Thierry Henry pas brillant mercredi soir, mais Xabi Alonso n'a pas éclaboussé la rencontre pour autant...
Que donne une rencontre entre une équipe de France plus que jamais en dessous de tout et une équipe d'Espagne, bien que largement au-dessus, qui a contrôlé à défaut de jouer ? Un OVNI footballistique.
2-0 plié à la mi-temps, l'Espagne n'a pas forcé son talent pour s'imposer pour la première fois en France depuis le 17 octobre 1968 ! Du coup on se demande qui a le plus manqué de respect à l'autre ! L'équipe de France, censée être une grande nation du football, par son jeu indigent et frôlant le nihilisme total ? Ou bien les boutiquiers de la Roja qui une fois qu'ils ont mené 0-2 n'en ont plus ramé une laissant le ballon à des Français qu'on vient de décrire comme apôtres du nihilisme footballistique.
Car la première action du match (par la première occasion), les quelques secondes qui ont suivi le coup d'envoi, a permis aux (télé)spectateurs, pas totalement franchouillards, de se dire : « wouah, on va voir des vrais joueurs de ballon où celui qui sera le plus fatigué à la fin du match sera le ballon lui-même ». 40 secondes de toque infernal : contrôle, passe, contrôle, passe, contrôle, passe, contrôle... l'équipe de France récupérait le ballon à la grâce du hors-jeu de David Villa.
Confiscation du ballon, la Roja sait le faire et l'a bien fait durant le premier quart d'heure. Pas spécialement envie d'attaquer, juste pas envie d'être attaquée. Dès lors que les Espagnols décidaient d'accélérer (un peu), les fissures de la défense en plâtre des Bleus se faisaient béantes et au bout de trois minutes et après une cascade d'approximations, David Villa partait seul au duel avec Hugo Lloris et marquait dans un fauteuil, (0-1, 21è).
Pas au niveau ou alors ils pensent à autre chose ?
Menée fort logiquement, l'équipe de France essayait de réagir, enfin ça semblait être l'idée. Une idée qui resta fantasme, tant on ne pu remarquer qu'Iker Casillas était quelque peu friable dans sa tenue qui rappelait franchement celle de Luis Arconada en 1984 que dans sa communication avec ses défenseurs. Les joueurs français s'entêtaient dans des phases plus ou moins perso avec plusieurs touches de balles improductives, ce qui tranchait franchement avec le toque espagnol. Bien plus efficace et bien mieux consommateur d'énergie. Alors comme les Bleus n'avançaient pas et que Franck Ribéry avait décidé de fritter avec tout le monde, les Espagnols ajoutaient un second but via Sergio Ramos.
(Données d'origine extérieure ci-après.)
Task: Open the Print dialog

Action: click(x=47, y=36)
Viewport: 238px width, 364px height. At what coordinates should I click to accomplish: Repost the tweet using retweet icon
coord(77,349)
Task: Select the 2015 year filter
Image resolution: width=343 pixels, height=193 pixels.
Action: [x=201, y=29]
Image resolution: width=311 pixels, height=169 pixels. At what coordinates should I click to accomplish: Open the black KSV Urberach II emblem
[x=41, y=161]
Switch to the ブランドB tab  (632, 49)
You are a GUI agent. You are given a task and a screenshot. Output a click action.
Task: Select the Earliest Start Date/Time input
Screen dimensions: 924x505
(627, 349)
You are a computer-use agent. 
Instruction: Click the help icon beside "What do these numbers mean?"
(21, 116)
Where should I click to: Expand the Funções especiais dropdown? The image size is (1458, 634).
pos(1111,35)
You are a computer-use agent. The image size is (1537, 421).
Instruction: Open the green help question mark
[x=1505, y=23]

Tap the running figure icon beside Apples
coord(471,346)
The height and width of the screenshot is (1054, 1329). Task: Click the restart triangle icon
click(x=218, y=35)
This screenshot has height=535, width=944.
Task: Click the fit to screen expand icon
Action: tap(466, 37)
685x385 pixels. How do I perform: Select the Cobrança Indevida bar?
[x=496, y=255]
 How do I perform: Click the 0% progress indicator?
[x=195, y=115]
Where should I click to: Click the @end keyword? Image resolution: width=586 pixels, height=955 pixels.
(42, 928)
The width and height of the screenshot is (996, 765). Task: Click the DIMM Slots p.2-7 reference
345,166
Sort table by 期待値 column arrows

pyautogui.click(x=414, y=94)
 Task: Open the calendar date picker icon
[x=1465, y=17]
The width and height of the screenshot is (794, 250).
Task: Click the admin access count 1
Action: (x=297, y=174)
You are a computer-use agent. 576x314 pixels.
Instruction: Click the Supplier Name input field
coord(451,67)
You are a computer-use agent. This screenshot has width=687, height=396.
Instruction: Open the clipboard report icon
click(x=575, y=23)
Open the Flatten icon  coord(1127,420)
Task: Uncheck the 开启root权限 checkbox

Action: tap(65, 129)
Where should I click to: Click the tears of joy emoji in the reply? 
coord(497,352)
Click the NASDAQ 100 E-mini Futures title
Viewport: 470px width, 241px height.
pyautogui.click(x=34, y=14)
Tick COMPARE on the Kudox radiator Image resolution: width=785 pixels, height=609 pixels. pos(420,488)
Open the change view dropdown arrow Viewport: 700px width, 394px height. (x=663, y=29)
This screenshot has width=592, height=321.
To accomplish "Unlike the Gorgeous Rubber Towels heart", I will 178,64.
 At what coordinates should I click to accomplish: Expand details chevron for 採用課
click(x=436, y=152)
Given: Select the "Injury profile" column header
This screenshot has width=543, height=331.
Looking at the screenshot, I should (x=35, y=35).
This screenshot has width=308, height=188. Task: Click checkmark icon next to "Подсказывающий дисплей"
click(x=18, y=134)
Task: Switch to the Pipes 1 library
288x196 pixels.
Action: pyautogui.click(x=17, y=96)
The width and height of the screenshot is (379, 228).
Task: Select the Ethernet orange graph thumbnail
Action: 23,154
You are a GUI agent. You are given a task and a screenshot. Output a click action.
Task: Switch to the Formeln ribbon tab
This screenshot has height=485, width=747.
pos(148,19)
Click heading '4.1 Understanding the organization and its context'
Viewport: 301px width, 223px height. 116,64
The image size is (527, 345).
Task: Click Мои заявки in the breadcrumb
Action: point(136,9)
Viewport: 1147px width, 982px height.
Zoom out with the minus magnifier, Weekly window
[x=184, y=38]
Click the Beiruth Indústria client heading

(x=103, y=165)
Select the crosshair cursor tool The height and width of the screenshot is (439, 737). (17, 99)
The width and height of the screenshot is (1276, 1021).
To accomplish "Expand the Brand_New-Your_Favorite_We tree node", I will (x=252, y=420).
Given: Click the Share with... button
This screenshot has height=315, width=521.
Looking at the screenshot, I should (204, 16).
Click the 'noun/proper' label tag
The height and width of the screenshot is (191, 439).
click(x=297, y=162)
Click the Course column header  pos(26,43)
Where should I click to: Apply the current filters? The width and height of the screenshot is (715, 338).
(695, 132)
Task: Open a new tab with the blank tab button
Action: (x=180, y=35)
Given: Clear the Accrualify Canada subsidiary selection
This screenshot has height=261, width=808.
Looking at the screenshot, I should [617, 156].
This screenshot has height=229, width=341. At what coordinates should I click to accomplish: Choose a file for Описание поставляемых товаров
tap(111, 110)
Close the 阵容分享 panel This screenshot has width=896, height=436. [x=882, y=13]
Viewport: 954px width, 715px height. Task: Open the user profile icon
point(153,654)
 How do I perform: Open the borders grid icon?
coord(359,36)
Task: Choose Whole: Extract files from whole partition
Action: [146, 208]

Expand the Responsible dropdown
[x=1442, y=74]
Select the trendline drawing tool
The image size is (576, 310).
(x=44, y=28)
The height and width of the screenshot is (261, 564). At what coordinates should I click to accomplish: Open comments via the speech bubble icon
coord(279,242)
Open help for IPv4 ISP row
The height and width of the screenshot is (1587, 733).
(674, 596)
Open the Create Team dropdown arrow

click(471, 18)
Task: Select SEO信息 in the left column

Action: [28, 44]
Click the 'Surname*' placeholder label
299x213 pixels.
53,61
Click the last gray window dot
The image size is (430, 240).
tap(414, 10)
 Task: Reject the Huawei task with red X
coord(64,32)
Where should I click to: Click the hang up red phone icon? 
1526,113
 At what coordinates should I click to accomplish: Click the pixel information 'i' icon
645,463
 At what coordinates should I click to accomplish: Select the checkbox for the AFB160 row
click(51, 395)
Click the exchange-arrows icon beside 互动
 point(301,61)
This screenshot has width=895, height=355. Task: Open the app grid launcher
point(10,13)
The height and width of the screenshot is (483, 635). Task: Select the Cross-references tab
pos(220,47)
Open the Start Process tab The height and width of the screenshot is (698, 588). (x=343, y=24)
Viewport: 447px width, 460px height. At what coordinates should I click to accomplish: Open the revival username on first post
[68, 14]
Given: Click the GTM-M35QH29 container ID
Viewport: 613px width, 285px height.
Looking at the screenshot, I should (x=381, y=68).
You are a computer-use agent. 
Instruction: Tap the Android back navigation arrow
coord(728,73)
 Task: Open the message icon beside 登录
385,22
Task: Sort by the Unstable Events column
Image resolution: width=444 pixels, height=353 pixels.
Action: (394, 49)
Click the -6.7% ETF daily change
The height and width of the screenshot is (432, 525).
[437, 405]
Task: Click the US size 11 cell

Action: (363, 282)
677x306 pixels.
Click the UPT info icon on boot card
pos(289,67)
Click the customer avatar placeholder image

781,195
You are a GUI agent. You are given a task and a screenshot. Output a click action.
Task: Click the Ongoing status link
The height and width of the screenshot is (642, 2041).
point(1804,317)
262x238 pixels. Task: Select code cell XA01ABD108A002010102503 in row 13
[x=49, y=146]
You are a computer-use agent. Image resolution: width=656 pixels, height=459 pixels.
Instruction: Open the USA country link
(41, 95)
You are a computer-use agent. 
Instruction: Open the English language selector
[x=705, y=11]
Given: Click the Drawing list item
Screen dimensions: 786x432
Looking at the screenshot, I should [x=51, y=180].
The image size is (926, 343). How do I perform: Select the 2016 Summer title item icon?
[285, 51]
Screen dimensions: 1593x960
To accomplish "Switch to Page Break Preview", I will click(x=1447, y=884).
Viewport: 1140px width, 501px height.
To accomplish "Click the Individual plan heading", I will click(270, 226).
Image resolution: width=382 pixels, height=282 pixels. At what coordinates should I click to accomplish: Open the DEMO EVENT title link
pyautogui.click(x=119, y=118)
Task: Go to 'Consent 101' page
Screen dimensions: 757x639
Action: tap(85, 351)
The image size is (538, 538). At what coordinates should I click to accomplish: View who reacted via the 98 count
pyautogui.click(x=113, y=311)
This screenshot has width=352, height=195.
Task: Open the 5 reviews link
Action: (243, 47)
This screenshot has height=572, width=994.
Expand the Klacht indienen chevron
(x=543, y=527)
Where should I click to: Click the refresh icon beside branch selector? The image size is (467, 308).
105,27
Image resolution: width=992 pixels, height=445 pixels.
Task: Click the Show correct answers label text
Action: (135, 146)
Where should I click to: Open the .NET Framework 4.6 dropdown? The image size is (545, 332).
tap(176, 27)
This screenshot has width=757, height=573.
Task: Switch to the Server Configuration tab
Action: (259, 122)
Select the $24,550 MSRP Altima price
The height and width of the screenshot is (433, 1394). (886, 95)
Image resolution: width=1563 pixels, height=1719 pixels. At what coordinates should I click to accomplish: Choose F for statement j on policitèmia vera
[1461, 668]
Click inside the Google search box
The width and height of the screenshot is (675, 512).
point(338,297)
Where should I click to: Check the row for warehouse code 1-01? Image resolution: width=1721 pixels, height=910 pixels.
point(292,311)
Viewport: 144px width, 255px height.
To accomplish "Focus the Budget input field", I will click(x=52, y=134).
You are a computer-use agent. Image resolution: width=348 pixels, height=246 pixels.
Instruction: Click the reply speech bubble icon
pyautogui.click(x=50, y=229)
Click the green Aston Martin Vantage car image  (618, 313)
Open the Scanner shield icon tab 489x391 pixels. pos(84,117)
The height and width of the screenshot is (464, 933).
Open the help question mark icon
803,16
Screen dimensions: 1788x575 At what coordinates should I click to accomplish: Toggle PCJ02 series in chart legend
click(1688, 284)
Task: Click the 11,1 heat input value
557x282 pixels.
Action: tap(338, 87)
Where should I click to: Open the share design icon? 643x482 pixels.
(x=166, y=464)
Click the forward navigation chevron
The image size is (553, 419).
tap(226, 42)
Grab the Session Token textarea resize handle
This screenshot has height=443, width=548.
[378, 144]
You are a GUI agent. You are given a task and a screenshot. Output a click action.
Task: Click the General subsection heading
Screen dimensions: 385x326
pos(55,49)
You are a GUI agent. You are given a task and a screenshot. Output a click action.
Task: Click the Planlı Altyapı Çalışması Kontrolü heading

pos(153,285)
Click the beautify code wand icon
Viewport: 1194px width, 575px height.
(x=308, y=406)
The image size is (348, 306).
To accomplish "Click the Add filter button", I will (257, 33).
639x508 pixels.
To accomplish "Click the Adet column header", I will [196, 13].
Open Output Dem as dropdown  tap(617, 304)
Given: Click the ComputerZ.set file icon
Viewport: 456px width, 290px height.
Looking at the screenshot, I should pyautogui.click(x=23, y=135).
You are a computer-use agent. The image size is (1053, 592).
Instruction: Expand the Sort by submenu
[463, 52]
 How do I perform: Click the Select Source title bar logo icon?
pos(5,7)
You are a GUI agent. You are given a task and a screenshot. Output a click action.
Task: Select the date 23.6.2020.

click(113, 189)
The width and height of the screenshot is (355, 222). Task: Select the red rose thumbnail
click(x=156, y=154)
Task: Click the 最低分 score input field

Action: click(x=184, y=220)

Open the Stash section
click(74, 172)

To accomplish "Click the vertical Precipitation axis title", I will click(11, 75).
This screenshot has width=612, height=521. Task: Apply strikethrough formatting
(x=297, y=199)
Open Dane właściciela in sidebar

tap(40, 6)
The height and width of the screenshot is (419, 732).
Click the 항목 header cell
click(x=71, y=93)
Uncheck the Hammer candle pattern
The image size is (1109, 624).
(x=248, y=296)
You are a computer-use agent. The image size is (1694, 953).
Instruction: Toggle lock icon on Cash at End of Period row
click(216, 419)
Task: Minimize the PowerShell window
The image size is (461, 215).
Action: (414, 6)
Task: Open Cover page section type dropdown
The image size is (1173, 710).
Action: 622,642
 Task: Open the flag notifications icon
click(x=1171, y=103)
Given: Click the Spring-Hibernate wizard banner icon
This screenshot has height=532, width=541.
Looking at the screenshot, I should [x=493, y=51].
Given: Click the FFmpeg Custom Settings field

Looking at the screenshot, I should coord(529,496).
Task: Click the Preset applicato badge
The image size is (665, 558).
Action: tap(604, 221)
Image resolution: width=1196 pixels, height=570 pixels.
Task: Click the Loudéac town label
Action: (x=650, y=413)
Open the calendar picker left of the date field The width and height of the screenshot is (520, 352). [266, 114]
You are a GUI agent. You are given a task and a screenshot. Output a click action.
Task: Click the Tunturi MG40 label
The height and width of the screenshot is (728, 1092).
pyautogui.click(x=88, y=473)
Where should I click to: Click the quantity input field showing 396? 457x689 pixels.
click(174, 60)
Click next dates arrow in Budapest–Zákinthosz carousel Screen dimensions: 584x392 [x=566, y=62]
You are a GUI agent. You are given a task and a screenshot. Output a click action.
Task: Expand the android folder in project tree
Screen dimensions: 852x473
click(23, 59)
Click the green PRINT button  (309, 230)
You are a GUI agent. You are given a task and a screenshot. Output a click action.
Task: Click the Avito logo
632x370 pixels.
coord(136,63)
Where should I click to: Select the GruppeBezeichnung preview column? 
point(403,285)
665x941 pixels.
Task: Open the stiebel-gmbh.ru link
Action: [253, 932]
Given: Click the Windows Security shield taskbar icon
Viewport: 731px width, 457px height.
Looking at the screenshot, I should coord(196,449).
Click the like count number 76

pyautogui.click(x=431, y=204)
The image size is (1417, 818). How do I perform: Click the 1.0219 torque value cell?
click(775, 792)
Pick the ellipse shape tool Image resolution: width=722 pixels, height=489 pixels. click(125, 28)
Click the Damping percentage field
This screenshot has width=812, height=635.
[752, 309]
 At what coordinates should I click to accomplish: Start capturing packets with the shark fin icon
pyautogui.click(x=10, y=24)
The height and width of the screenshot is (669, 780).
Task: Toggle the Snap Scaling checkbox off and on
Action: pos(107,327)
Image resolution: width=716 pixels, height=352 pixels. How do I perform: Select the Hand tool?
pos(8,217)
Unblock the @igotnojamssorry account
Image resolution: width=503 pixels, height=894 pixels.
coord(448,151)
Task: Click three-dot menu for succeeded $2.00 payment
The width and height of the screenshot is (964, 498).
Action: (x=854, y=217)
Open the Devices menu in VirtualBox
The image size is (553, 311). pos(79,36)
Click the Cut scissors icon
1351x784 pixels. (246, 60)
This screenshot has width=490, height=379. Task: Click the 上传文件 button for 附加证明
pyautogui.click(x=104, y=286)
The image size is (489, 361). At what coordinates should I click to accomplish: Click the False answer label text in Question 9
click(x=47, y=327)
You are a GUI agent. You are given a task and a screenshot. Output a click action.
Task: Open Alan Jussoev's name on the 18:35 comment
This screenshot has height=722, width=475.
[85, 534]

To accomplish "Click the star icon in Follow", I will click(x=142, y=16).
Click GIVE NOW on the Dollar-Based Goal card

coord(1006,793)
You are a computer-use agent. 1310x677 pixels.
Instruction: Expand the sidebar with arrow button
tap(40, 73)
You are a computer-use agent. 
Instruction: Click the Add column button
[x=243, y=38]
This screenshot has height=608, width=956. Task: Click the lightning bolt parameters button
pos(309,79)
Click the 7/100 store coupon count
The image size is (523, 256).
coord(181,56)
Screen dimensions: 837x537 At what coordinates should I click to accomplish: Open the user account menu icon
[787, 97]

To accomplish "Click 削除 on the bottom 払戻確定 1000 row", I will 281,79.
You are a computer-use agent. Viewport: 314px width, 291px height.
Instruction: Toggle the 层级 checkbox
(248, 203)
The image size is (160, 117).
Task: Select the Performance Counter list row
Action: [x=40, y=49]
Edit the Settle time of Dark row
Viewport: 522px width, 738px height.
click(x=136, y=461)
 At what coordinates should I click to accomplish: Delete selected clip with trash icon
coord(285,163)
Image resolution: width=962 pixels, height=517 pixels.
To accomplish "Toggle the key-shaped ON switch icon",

On pourra toujours se dire que si le Madrilène devait en mettre un à Hugo Lloris ce mois-ci, autant que ce soit mercredi, les Lyonnais me comprendront. (0-2, 45+1).
La France pas au niveau, on peut se dire que nos joueurs sont davantage concernés par le calendrier avec les dernières lignes droites en championnat comme en Coupe d'Europe. Qu'après tout, ils feraient mieux d'en garder sous le pied... Mais c'est pareil pour les Espagnols ! D'ailleurs Vicente Del Bosque fut le roi du coaching ! Au retour des vestiaires, exit Fabregas et David Villa, welcome Xavi et Fernando Torres... c'est une autre culture et d'autres joueurs qui nous fait relativiser qu'on se fait de grandes illusions sur la valeur de certains de nos joueurs.
Poteau de Malouda, déception générale
C'est pas tout ça, mais menée 0-2, l'équipe de France devait une réaction qu'on appellera à peine d'orgueil. Mais voilà, Franck Ribéry une nouvelle fois mauvais, Nicolas Anelka trop esseulé, Thierry Henry hors de forme et maladroit et Yoann Gourcuff qui commence à accumuler énormément de frustration à son encontre... c'est un petit miracle que les Bleus furent à quelques centimètres de réduire l'écart avec la tête de Florent Malouda sur le poteau de Casillas battu (88è). Au centre, Djibril Cissé qui a joué le dernier quart d'heure et frappé lors de ses deux premiers ballons (sans danger). Suffisant pour s'attirer la ferveur du public du Stade de France décidément amnésique. En en gardant énormément sous la semelle, l'Espagne lance sa machine de guerre pour la Coupe du monde 2010 et s'offre une petite vengeance symbolique après tant d'années de déceptions face aux Bleus.
Pour l'équipe de France, rien ne sert de tirer sur l'ambulance, on n'a rien vu de nouveau.
L'Uruguay sans Caceres, ni Lugano gagne en Suisse
Hormis les deux cadres de la défense, l'Uruguay au complet s'impose en Suisse sur le score de 3-1, trois buts inscrits après l'ouverture du score d'Inler sur penalty.